What Do We Do When School Reform Fails? Redux.

Twenty-seven years ago, Center of the American Experiment hosted a daylong conference with the less-than-inspiring name, “What Do We Do When School Reform Fails?”  Dreary as the title was, it perfectly captured the “two pessimistic assumptions [that] underlined the event’s main question: ‘What Do We Do When School Reform Fails?’”

As you read the several indented paragraphs below about those assumptions, please keep in mind news stories earlier this week about how poorly many students faired most recently on the Minnesota Comprehensive Assessments, or MCAs.  Try to recall as well the dispiriting gist of headlines such as “Minnesota Test Results Show Math Down a Bit, Reading Flat.”  And a subhead that read, “State’s Achievement Gap Hasn’t Moved in Five Years.”  Both were in the Star Tribune on August 8.

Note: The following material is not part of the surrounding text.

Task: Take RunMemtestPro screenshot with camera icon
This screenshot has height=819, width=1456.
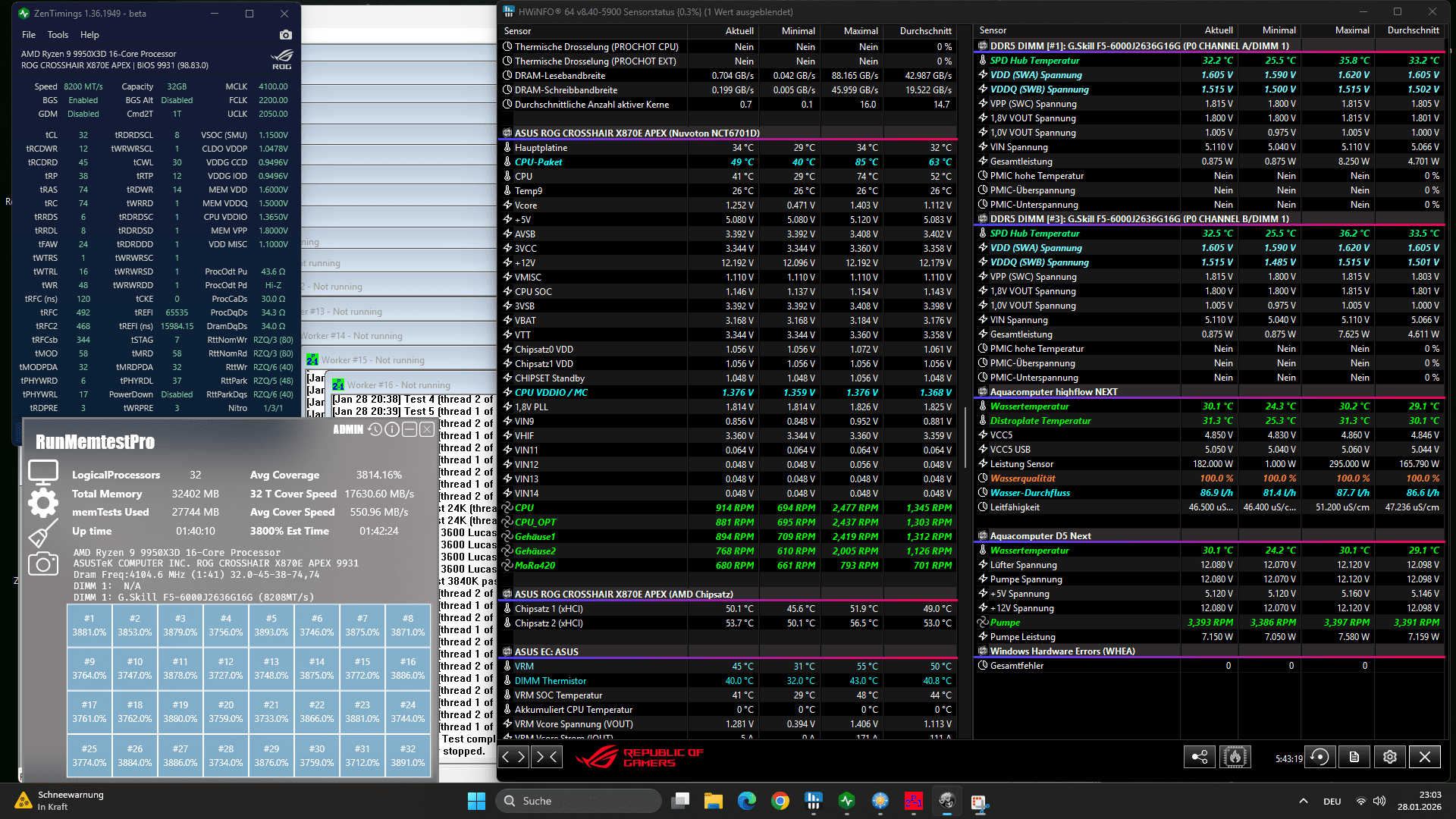Action: click(42, 564)
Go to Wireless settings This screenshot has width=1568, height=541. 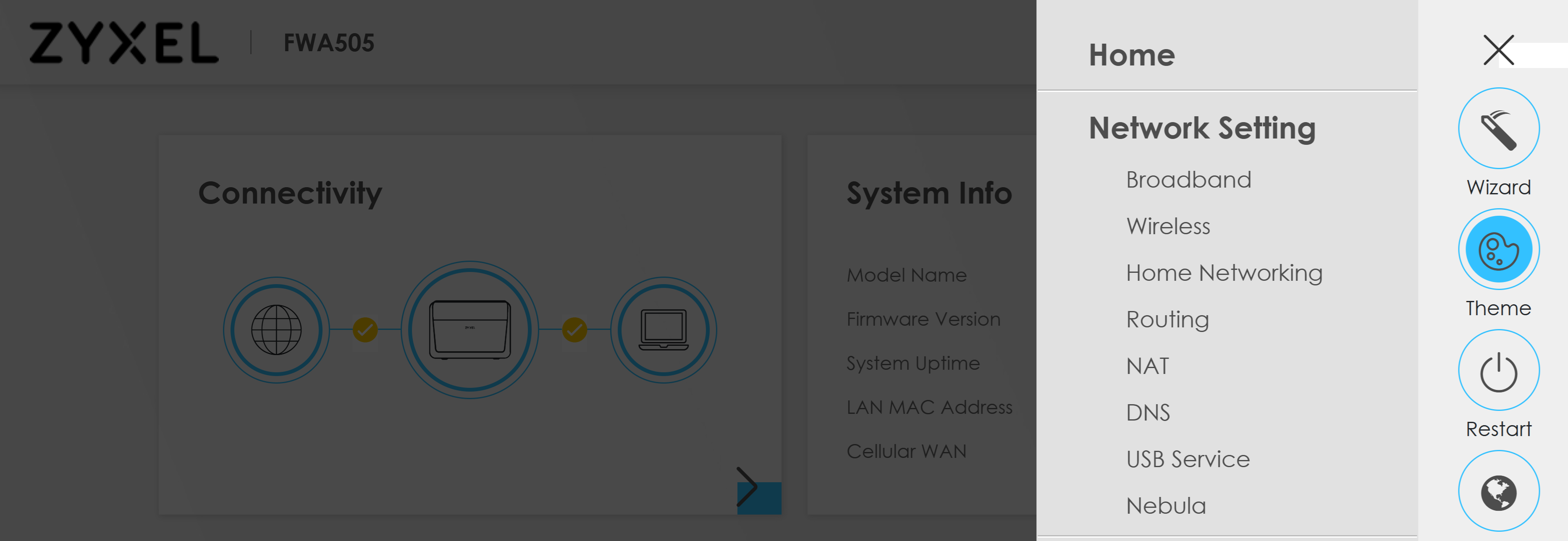click(1167, 226)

“The first assumption” of the conference held on November 16 1990, at the Minneapolis Convention Center, dealt “with the way schools work.”

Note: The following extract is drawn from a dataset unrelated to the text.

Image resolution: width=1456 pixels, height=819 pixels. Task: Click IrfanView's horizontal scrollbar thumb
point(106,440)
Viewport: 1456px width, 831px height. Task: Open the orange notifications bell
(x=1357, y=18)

Of course many educators and others are working hard to improve the ways schools organize themselves and the ways teachers teach and students learn.  But is American public education too politically and bureaucratically cumbersome to remake itself beyond tinkering?

The second assumption deals with the way society works.  Is it reasonable to expect American children, many millions of whom grow up in fractured homes and communities, to do as well as other children around the world?  Is it reasonable to expect American kids to succeed when students and parents elsewhere better understand the tie between hard work and learning?

Very much on purpose not all speakers agree with these premises.

Of those speakers, while I don’t remember, for the most part, who said exactly what, it’s fair to assume that panelists such as the superintendent of Minneapolis Public Schools, Robert Ferrera, and the president of the Minneapolis Federation of Teachers, Louise Sundin, were among those who didn’t like the premises and probably really didn’t like the conference’s title.  Though I was grateful they joined us.

As I was for the participation of former Governor Al Quie; the perpetual fount known as Ted Kolderie; one of the country’s great scholars of international comparative education, the late Harold Stevenson of the University of Michigan; and the late John Chubb, coauthor, with Terry Moe, of one of the most important education books of recent decades, Politics, Markets, and America’s Schools.

But so much for the impressive roster.  What will it take so that Star Tribune and Pioneer Press headline writers aren’t tempted in the future to crib what they wrote the other day and call it a night?  And then another night?  Another year?  Another score of years?

The answer, I’m afraid, is more potent than anything I can envision, as the educational pits we’ve dug for ourselves are too deep to escape fully enough so long as so many children continue growing up in “fractured homes and communities.”  So long as educational superstructures and cartels in places like Minnesota, starting with teacher unions, ferociously refuse to enable more boys and girls to attend private schools, including religious ones, when it’s as clear as clear gets that many young people learn more and do better in them.  And so long as public education remains injuriously cumbersome, politically and bureaucratically.

I’ll check, but I’m guessing I said pretty the same thing, albeit a bit more hospitably, in kicking off the conference a generation ago now.